Many, many a girl measured this Scott, and not a few took his measure with great hope, but there was a girl name of Kathleen, and if she chased him it was with a stunning shyness that entwined him and drew him to her.  Effortlessly.

When Jill and I left Coral Gables, I left the youth ministry in Jonathan’s and Wes’ hands, and expected the announcement of their marriage, and were devastated at the news of her MS.  Devastated alongside an entire church reeling with a second pastor’s wife with the dread prognosis.

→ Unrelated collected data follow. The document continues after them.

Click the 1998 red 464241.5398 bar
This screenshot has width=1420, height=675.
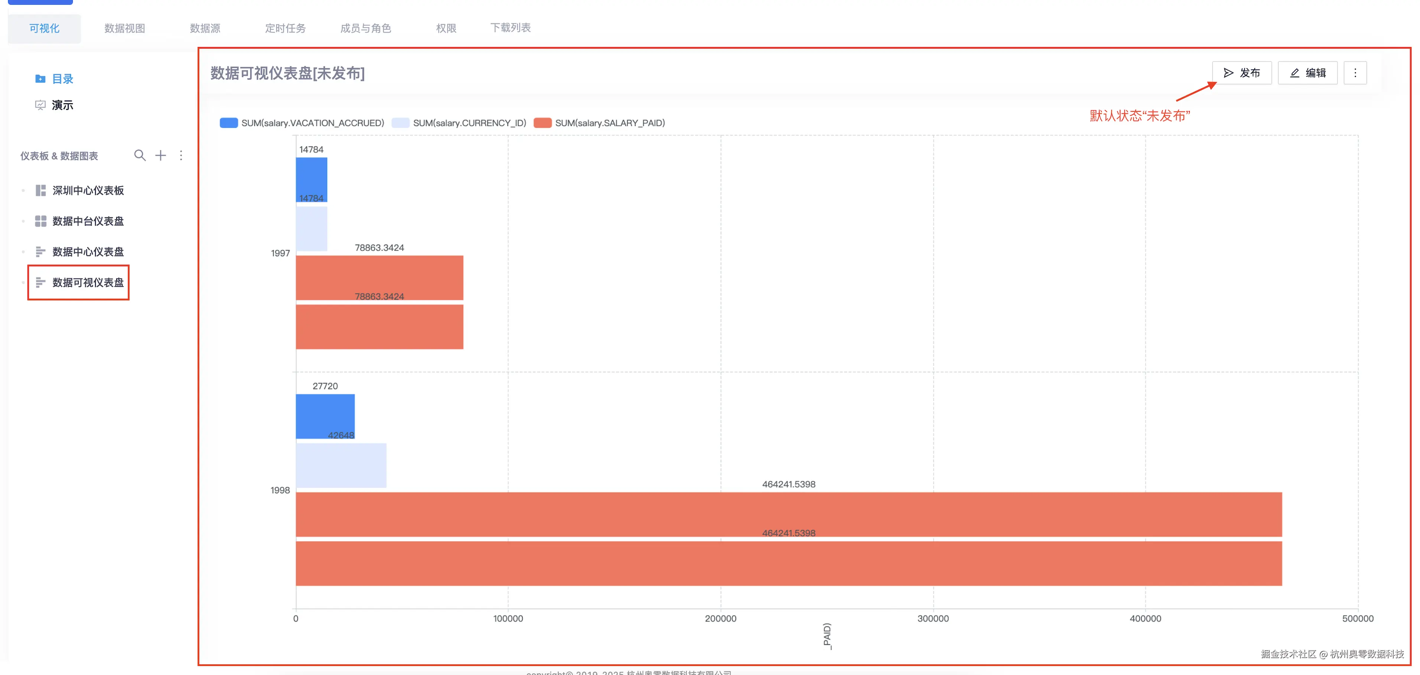[788, 514]
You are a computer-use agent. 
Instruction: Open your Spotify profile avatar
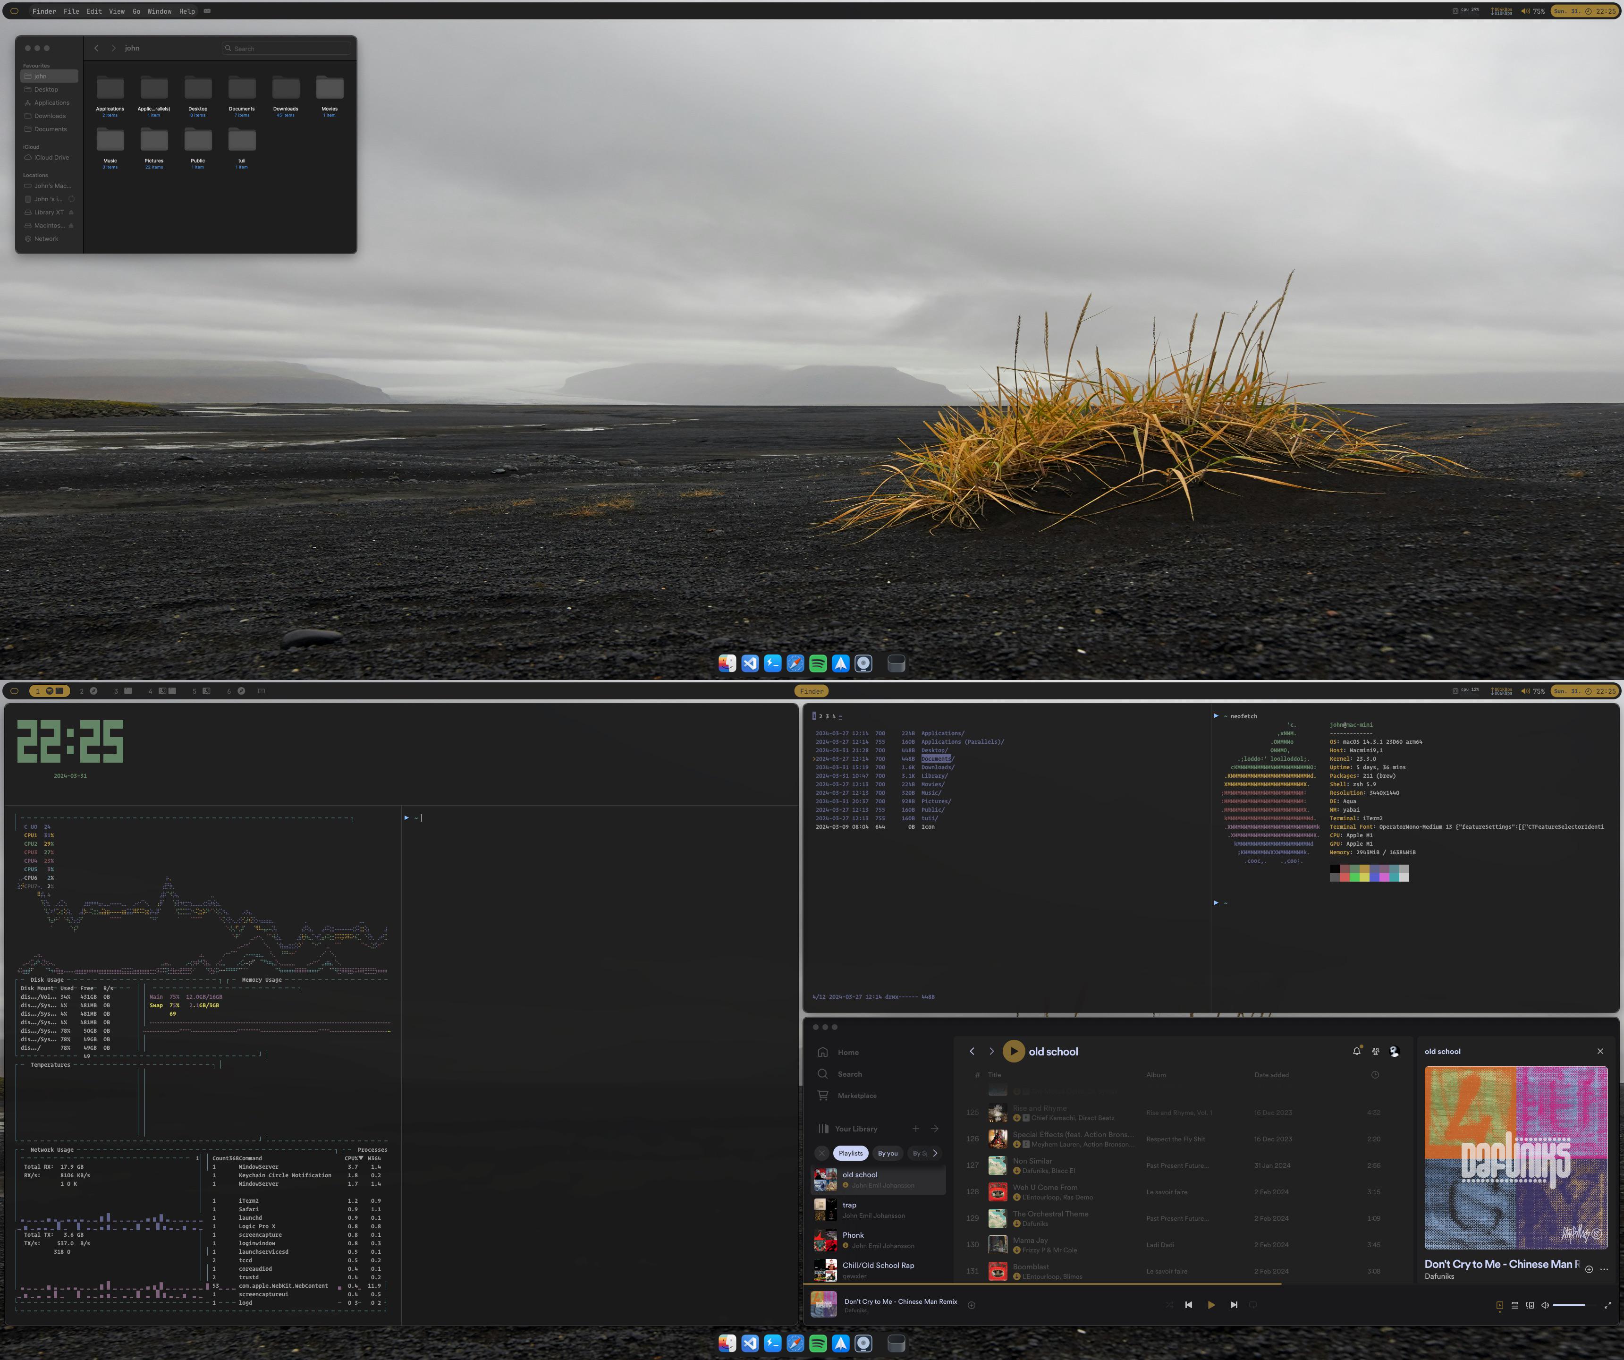click(1394, 1052)
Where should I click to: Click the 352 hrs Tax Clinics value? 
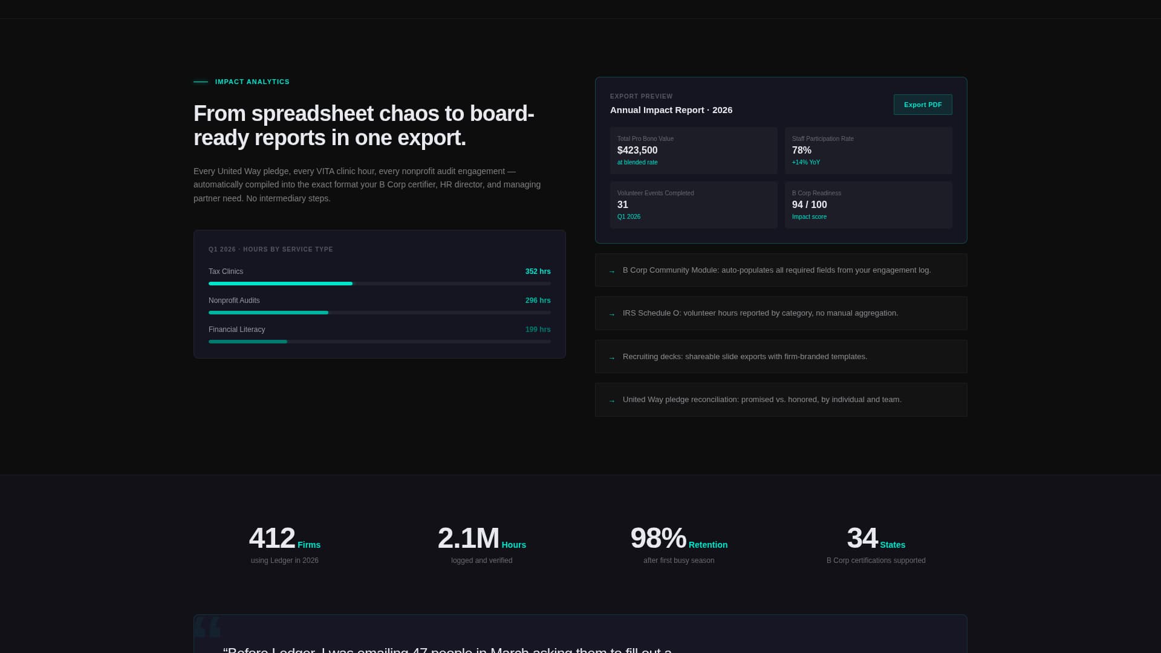click(x=538, y=271)

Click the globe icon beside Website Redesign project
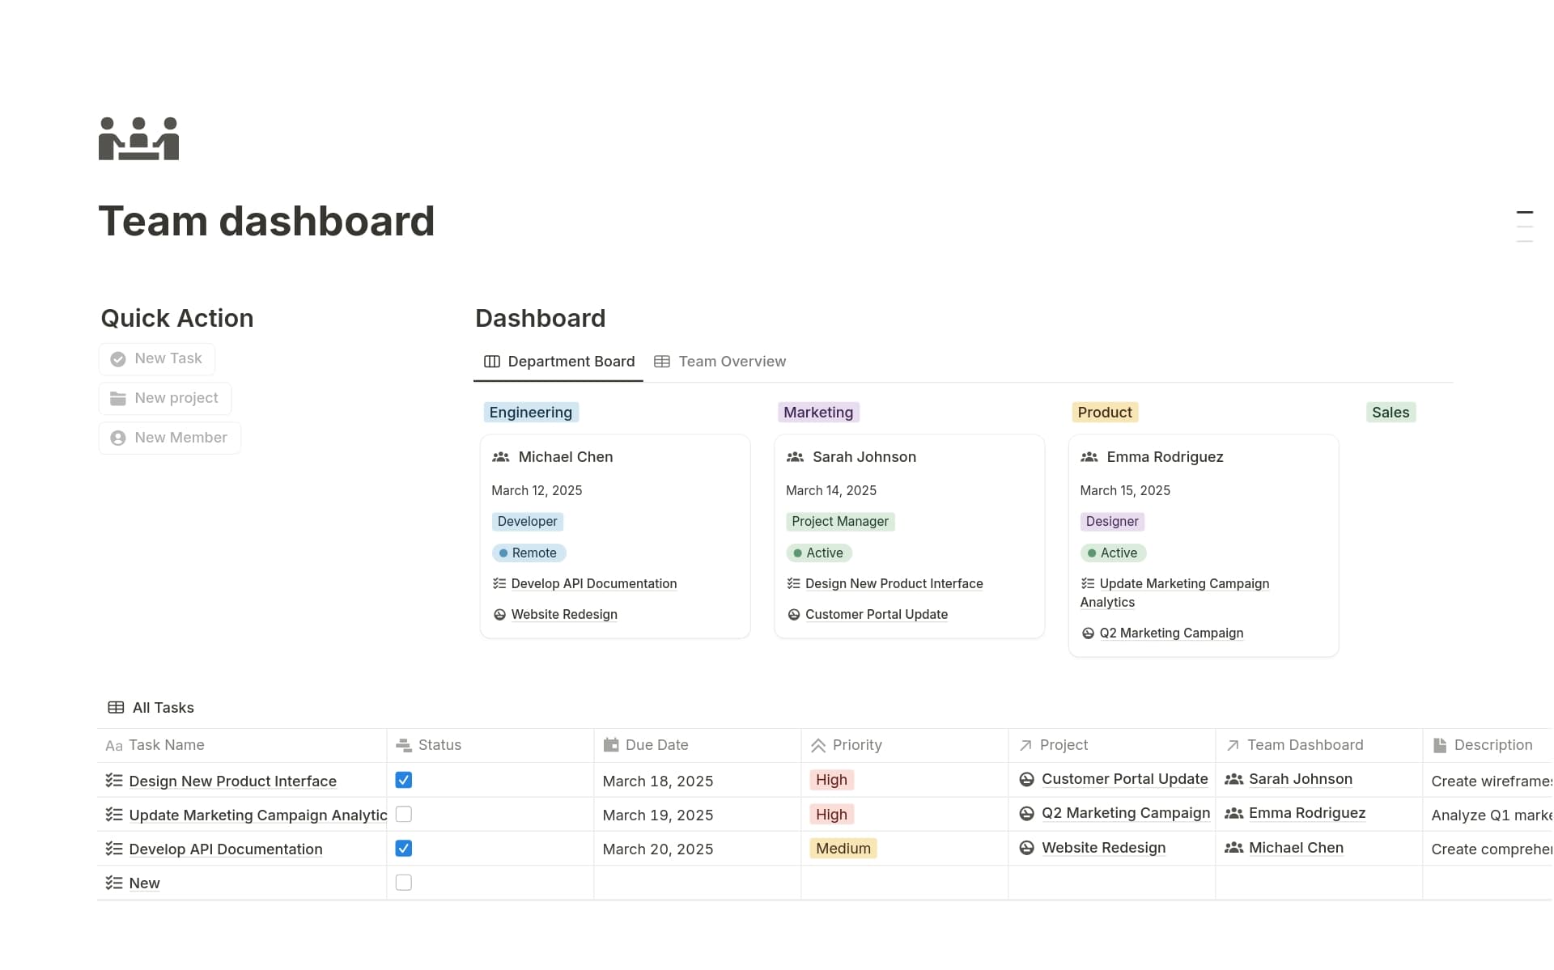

Could Jonathan have had a larger music career if he had travelled more?  Undoubtedly. Could he have had a larger speaking career if he had spent more time on the road?  Assuredly.  But with the rock-solid resolution of the first Mrs. Scott, Jonathan stayed close to the second Mrs. Scott until last week.

She is Home, now.

Sigourney Weaver made a choice a few decades back.  She was looking at her mantle and wondered if she would want more Oscars on there or pictures of the grandkids.  She stayed home for the kids and grandkids.

Jonathan’s and Kathleen’s kids will be able to put the pictures of their parents together on their mantles and say the mystical, magical incantation with just that Jamaican lilt,  “And she loved him with her dying breath, and he no less.”

Hellos across the worlds

Hi, Melinda.

You fought MS longer, better, more courageously than any other soul I know.

Your kids continued to grow stronger, taller, truer.  They pursued differing paths than any of us would have guessed when you were first diagnosed.  The grand kids are all taller, stronger and a little above average.  Your genes and spirit make them vibrant.

Your home was safe sanctuary for us in Miami.  Dan could come and go, but the anchor was in place, was secure because you were there.

When Dan told us that after the diagnosis so, so long ago that the two of you just returned to the car and held each other and cried and cried — I  instantly had the image — of hundreds, no thousands standing around that car.  All of us weeping or wiping tears.  Some holding each other, but all of us thinking that this disease, this test, this curse had hit us all.  And we silently held up our question to God, “Why her?”

You have answered that question fully, now, I know.  That is ancient, one world back history now, I know.  But I wanted to say it to simply say, “Thank you.”

Melinda, you made mother, friend, sister, Mother Superior, and encourager look so easy, so graceful.

And you are making it look so graceful again, of course.